El Principito es un libro sin tiempo: válido para todas las épocas y para todas las edades. ¿Qué enseñanzas tiene la obra de Saint-Exupéry que lo convierten en una obra eterna? La temporalidad de nuestra existencia; que convencen las obras, no las palabras; el valor de cada experiencia…
Por Carlos Javier González Serrano
El Principito, publicado originariamente en 1943 y traducido a más de 250 lenguas, es un libro peculiar desde su inicio. Su autor, Antoine de Saint-Exupéry, arranca con lo que parece ser una dedicatoria, pidiendo perdón a todos los niños por consagrar esta historia a “una persona grande”. Y concluye: “Todas las personas grandes han sido niños antes. (Pero pocas lo recuerdan.)”. Al margen del debate sobre cuál era el público al que Saint-Exupéry deseaba interpelar, lo cierto es que El Principito ofrece una vasta pluralidad de niveles de análisis, entre los que se encuentra el filosófico.
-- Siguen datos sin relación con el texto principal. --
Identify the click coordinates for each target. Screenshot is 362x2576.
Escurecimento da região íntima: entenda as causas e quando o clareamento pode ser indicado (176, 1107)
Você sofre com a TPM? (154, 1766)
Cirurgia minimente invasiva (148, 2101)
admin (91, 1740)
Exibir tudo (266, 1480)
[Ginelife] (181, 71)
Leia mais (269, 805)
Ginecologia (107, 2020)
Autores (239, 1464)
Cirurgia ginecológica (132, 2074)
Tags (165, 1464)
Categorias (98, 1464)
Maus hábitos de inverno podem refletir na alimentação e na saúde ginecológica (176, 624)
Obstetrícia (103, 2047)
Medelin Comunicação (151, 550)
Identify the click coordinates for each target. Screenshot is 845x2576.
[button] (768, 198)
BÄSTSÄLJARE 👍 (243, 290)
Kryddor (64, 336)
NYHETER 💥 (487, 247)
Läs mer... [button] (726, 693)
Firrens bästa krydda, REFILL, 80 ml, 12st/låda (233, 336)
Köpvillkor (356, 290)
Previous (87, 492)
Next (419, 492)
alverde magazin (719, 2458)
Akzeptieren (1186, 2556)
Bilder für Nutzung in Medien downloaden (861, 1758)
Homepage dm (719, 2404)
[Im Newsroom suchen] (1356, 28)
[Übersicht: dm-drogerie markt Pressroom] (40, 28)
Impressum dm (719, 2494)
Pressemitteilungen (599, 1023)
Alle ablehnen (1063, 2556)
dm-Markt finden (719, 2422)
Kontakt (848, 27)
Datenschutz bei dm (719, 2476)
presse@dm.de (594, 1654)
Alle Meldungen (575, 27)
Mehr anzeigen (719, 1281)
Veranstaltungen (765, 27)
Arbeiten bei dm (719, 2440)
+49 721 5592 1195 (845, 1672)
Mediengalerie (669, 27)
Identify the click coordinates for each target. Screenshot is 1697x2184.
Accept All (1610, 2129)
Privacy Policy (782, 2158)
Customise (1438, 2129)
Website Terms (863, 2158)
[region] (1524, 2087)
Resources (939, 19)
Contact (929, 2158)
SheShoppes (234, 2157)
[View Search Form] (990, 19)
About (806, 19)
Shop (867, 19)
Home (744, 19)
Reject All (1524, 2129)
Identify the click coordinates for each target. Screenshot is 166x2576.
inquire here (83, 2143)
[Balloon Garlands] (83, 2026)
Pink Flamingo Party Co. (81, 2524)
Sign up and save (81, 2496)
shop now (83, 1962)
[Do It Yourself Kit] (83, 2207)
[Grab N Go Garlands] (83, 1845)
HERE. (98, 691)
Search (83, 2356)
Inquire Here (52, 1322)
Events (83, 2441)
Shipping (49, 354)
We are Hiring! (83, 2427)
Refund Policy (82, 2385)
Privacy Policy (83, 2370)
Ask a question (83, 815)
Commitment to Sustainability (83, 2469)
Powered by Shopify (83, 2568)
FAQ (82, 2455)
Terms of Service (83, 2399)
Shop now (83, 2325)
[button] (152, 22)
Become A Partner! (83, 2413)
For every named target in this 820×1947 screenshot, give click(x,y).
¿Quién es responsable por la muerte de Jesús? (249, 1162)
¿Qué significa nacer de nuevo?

En este librito, que ha cautivado por igual a niños y mayores, su protagonista nos da una lección de vida sin que en ningún momento debamos atenernos a imperativo alguno: serán la inocencia (que tantas cosas tiene que preguntar, pues “cuando el misterio es demasiado impresionante no es posible desobedecer”) y, más importante, la actitud del inmortal personaje (“solo los niños saben lo que buscan”), lo que transmite al lector un canon de conducta. Convencen las obras, no las palabras. Y es que “los ojos están ciegos. Es necesario buscar en el corazón”.